Could you print every entry below exactly as given?

Stored records:
▶

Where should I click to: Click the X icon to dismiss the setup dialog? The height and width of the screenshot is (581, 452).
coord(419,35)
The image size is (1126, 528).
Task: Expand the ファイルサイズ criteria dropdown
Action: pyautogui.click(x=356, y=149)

◀

Response
Where should I click to: Click the X icon to dismiss the setup dialog? The height and width of the screenshot is (581, 452).
coord(419,35)
The image size is (1126, 528).
Task: Expand the ファイルサイズ criteria dropdown
Action: pyautogui.click(x=356, y=149)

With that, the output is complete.